Electoral Commission: Nicola Sturgeon told Holyrood’s Referendum Bill Committee that she was willing to overrule the Electoral Commission if so needed, adding that “They are not the decision makers” but that she was willing to consider their advice. [Herald page 2, P&J page 18].
Scottish children are left at risk: A study by the Scottish Children’s Reporters Administration has shown that around 13,000 Scottish children are officially “in care” having been required to have social work protection by a children’s hearing. The report looks at 2,000 children in such circumstance with some being left with emotional or behavioural problems after being left at risk. [Herald page 3].
Politician of the Year: Deputy First Minister Nicola Sturgeon was named The Herald Scottish Politician of the Year last night in recognition of a series of achievements from same-sex marriage, to her role in the referendum campaign and the alcohol pricing bill. [Herald page 7].
RBS and Lloyds deals made unrecoverable loss to taxpayers: A report for the Westminster Public Accounts Committee has suggested that more that £66 billion of taxpayers’ money invested in the RBS and Lloyds bailouts may never be recovered. It further added that the Treasury may have made a costly mistake in the Northern Rock rescue. [Scotsman page 1, Herald page 6].
Scottish employment figures misleading: George Kerevan in The Scotsman writes that the disparities in the Scottish and UK-wide ONS unemployment figures comes down to details in the data and that we ought not to be so hasty to criticise Scotland’s employment, especially as it has a higher employment rate in comparison to five out of nine areas in England.

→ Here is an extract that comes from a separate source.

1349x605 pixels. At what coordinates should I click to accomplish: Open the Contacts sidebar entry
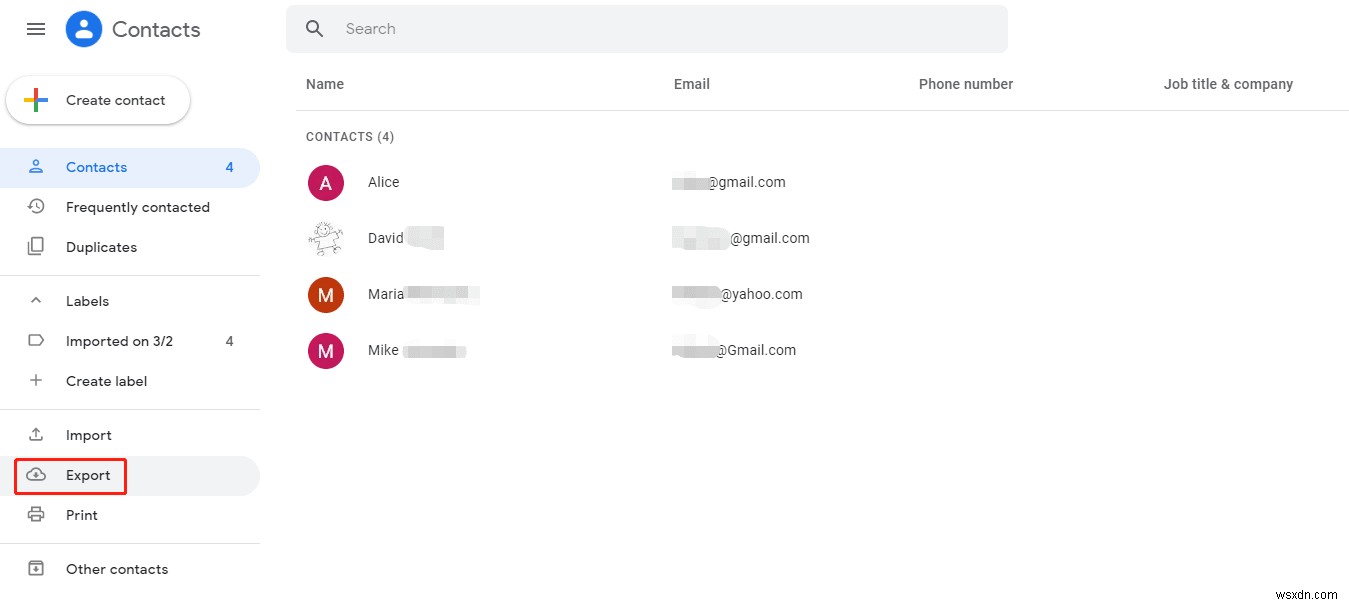coord(96,167)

Scottish Gas make £1.4bn profit: Centrica, the owner of Scottish Gas, is expected to announce annual profits of £1.4 billion following a 6% increase in charges to customers. Further reports claim that Eon plans to increase domestic charges by 11% this January. [Scotsman page 11, Herald page 1, Guardian page 18].
Super Puma fleet grounded until February: CEO of Eurocopter, the French manufacturer of the North Sea’s Super Puma fleet, Lutz Bertling announced the fleet would be grounded until next February following 2 flights ditching since May. The delay is expected to cause disruption to companies and employees of North Sea gas and oil companies as normal crew-change flights are temporarily suspended. [Scotsman page 16, P&J page 1].
Flood prevention scheme row: Edinburgh City Council is in a row with civil engineering company Lagan Construction as the cost of the Water of Leith Flood Prevention Scheme almost doubled to £21 million in the last year. The project is running a year behind schedule. [Scotsman page 11].
McColl backs vocational education: Jim McColl OBE, CEO of Clyde Blowers, has called for changes in the way vocational subjects are taught saying that teaching of vocational subjects should not be left to schools but could be taught by specialist “junior colleges”. The scheme would allow third and fourth year secondary school pupils to leave the academic curriculum and attend a junior college focused on core English and Maths and other vocational subjects. [Herald page 2].